Foote et al presents 12 "myths" about the mortgage meltdown that don't hold up to scrutiny. While I find this to be an excellent framework for thinking about causes of the mortgage disaster, personally, I find some of them do hold up to the evidence presented.
For a concrete example, consider the size of required downpayments. Morgenson and Rosner (2011) write that because of the Clinton Administration’s emphasis on homeownership:
[I]n just a few short years, all of the venerable rules governing the relationship between borrower and lender went out the window, starting with the elimination of the requirements that a borrower put down a substantial amount of cash in a property (Morgenson and Rosner 2011, p. 3).
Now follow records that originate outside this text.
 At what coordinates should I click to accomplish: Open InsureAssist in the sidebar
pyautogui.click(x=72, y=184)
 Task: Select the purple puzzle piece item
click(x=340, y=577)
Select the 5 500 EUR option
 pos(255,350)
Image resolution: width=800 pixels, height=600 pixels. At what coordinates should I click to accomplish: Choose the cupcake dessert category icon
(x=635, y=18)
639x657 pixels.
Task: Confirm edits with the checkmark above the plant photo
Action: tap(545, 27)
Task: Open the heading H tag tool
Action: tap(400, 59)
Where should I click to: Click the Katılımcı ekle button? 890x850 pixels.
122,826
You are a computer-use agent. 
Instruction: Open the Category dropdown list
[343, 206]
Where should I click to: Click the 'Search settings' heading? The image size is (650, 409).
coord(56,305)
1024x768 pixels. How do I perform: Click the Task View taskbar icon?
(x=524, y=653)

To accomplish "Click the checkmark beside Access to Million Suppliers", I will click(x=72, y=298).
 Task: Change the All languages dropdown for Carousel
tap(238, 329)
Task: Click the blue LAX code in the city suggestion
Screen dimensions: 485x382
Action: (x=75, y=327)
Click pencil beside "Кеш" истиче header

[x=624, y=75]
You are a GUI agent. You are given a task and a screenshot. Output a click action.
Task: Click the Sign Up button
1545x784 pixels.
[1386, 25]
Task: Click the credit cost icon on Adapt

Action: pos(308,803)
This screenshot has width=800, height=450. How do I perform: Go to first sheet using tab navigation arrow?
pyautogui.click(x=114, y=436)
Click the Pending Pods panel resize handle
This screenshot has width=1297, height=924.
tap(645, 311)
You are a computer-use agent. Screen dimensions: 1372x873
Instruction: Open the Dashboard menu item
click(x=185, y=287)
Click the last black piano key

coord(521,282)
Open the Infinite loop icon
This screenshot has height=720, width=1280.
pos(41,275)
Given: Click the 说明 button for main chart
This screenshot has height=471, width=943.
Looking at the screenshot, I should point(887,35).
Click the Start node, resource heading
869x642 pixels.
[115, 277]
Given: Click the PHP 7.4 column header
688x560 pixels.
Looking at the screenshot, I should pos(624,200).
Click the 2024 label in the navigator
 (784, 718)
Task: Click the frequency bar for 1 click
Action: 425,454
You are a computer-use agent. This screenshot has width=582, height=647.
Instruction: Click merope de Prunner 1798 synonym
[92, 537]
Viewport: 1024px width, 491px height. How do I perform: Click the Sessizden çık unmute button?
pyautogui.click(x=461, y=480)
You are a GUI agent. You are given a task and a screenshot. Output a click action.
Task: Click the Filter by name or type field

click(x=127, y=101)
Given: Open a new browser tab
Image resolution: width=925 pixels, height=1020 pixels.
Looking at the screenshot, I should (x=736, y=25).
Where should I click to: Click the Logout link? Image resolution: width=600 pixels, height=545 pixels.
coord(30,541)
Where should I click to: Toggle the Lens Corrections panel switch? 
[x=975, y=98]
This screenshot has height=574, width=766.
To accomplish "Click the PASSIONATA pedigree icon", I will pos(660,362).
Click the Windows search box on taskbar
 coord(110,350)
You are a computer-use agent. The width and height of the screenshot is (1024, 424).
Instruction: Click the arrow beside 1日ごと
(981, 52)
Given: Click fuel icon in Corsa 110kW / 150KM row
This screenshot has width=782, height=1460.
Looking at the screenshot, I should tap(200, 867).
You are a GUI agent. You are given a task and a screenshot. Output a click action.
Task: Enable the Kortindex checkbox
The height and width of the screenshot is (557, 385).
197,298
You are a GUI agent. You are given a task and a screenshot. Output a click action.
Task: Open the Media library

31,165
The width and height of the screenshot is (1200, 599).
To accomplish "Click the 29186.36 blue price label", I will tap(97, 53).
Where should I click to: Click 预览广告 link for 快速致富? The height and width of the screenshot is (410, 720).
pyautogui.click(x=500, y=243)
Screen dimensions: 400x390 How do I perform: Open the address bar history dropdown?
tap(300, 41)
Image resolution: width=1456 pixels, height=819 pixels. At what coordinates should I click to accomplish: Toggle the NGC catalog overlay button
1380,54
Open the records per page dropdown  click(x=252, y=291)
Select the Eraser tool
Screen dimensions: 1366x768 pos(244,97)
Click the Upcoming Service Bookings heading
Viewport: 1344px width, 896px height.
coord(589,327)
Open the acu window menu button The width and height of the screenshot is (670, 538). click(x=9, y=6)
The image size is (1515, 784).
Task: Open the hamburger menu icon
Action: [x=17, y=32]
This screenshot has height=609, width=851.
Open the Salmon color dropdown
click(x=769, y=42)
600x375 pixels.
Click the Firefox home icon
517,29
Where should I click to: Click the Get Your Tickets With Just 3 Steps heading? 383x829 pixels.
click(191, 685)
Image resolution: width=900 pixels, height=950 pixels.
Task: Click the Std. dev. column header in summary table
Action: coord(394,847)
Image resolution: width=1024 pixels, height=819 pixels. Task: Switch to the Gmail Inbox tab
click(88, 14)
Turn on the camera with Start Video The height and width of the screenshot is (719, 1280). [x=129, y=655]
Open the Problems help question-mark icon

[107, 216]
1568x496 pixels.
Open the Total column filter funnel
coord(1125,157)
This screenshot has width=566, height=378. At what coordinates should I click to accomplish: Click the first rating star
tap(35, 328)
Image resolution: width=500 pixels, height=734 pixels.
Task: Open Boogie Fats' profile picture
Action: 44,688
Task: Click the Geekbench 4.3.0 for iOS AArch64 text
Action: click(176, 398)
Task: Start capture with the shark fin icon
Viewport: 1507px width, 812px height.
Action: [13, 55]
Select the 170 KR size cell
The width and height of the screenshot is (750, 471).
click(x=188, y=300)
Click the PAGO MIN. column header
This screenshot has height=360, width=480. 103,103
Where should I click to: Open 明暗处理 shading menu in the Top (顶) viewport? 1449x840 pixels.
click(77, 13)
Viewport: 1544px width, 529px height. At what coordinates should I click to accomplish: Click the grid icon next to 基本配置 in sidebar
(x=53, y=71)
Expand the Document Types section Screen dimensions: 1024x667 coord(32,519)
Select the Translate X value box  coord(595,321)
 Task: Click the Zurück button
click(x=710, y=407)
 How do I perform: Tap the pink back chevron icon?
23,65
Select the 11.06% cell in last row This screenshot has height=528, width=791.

It is true that large downpayments were once required to purchase homes in the United States. It is also true that the federal government was instrumental in reducing required downpayments in an effort to expand homeownership. The problem for the bad government theory is that the timing of government involvement is almost exactly 50 years off. The key event was the Servicemen’s Readjustment Act of 1944, better known as the GI Bill, in which the federal government promised to take a first-loss position equal to 50 percent of the mortgage balance, up to $2,000, on mortgages originated to returning veterans. The limits on the Veteran’s Administration (VA) loans were subsequently and repeatedly raised, while similar guarantees were later added to loans originated through the Federal Housing Administration (FHA).
Okay, but here's the graph they use to document this assertion, showing Loan to Value percentages in Massachusetts over the years. Notice anything?
Yes, the aqua LTV 100 (i.e., zero down or even cash back) spiked from about 8 percent in 2002 to 24 percent in 2006 at the peak of the bubble.
Here's a graph from USA Today that I found at Dr. Housing Bubble, showing California's spike in zero down home-buying:
The First-Time Buyers (41% in 2006) are especially important because that's mostly where new demand comes from, and incremental demand is much of what drives up prices.
In general, Foote et al frequently argue that because various policies or conditions existed well before the crisis, such as less than 20% downpayments, than loosening downpayments didn't contribute much to the bubble and bust. But, that's overlooking the famous Boiling Frog problem: turning up the heat gradually might not cause a noticeable problem for the frogs in the pot for awhile, but eventually it does.
Moreover, in the case of lower and lower downpayments, there appears to have been a phase shift when requirements hit zero down. A 3.5% downpayment required for a VA or FHA loan scares off the riff-raff and conmen, plus the government regulations lessened fraud in appraisals and the like. But the zero down loans that George W. Bush greenlighted to federal regulators in his October 15, 2002 speech at the White House Conference on Increasing Minority Homeownership were a not insignificant cause of the Bubble.
Still, I would agree with Foote that Tulip Mania-style overoptimism is a big part of the explanation. But where did this over-optimism come from?
I woud argue that a host of evidence, such as the biggest appreciation and biggest losses happening in the four Sand States of California, Nevada, Arizona, and Florida, that "diversity" played a huge role, especially in the ban on critical thinking about diversity that has been inculcated in the U.S. An immigration bubble preceded and then egged on a housing bubble, and nobody was supposed to say anything bad about it, especially not in internal company documents that could get your firm in trouble for a discrimination lawsuit.